A moutai baijiu — o tipo de bebida que a empresa fabrica — é uma bebida alcoólica clara e potente que foi apelidada de aguardente, graças ao fato de ter 53% de álcool. As garrafas vermelhas e brancas de seu principal produto, chamado “Feitian” (ou “Fada Voadora”), são disputadas em banquetes estatais chineses e eventos de negócios.
          Conhecida como a bebida favorita de Mao Tsé-tung, fundador da China Comunista, e como a “bebida da diplomacia”, ela foi usada para receber o ex-presidente dos Estados Unidos Richard Nixon em sua viagem histórica à China em 1972 e novamente em 2013 quando o presidente chinês Xi Jinping se encontrou com seu homólogo norte-americano, Barack Obama, na Califórnia.
Uma vez, num jantar oficial em 1974, o Secretário de Estado dos EUA Henry Kissinger disse a Deng Xiaoping, o futuro líder chinês: “Acho que se bebermos Moutai o suficiente, podemos resolver qualquer coisa”.
          Participar de tantos eventos públicos importantes na China “realmente definiu a marca na consciência nacional”, disse Ben Cavender, diretor-gerente do China Market Research Group.
Alguns dizem que a história remonta ainda mais à tradição do Partido Comunista.
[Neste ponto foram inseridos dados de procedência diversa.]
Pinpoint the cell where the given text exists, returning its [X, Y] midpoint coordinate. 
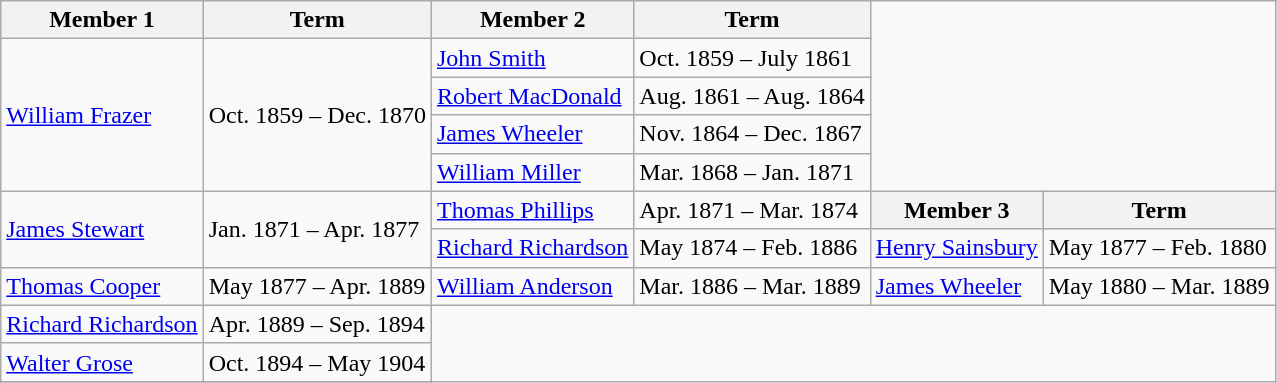
Aug. 1861 – Aug. 1864 [752, 96]
Oct. 1894 – May 1904 [317, 362]
Oct. 1859 – July 1861 [752, 58]
Nov. 1864 – Dec. 1867 [752, 134]
John Smith [532, 58]
Henry Sainsbury [956, 248]
William Frazer [102, 115]
Walter Grose [102, 362]
Member 1 [102, 20]
May 1874 – Feb. 1886 [752, 248]
Oct. 1859 – Dec. 1870 [317, 115]
Apr. 1871 – Mar. 1874 [752, 210]
Mar. 1886 – Mar. 1889 [752, 286]
Thomas Phillips [532, 210]
Mar. 1868 – Jan. 1871 [752, 172]
May 1880 – Mar. 1889 [1159, 286]
Robert MacDonald [532, 96]
James Stewart [102, 229]
William Anderson [532, 286]
Apr. 1889 – Sep. 1894 [317, 324]
Member 2 [532, 20]
Member 3 [956, 210]
May 1877 – Apr. 1889 [317, 286]
Jan. 1871 – Apr. 1877 [317, 229]
May 1877 – Feb. 1880 [1159, 248]
Thomas Cooper [102, 286]
William Miller [532, 172]
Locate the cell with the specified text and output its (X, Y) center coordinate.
Durante a “Longa Marcha” do Exército Vermelho na China na década de 1930, os soldados costumavam derramar Moutai em seus pés para ajudar a desinfetar feridas, segundo a mídia estatal chinesa relatou, citando um ex-tenente-general do exército.
Diz a lenda que membros do Exército Vermelho costumavam recorrer à bebida para desmaiar antes da cirurgia, como contou Hao Hong, chefe de pesquisa do BOCOM International, braço de valores mobiliários do Banco de Comunicações da China.
“É uma história que sempre volta”, disse ele. “Eles não tinham anestesia. Então, tinham Moutai como uma droga para entorpecer as pessoas durante a cirurgia.”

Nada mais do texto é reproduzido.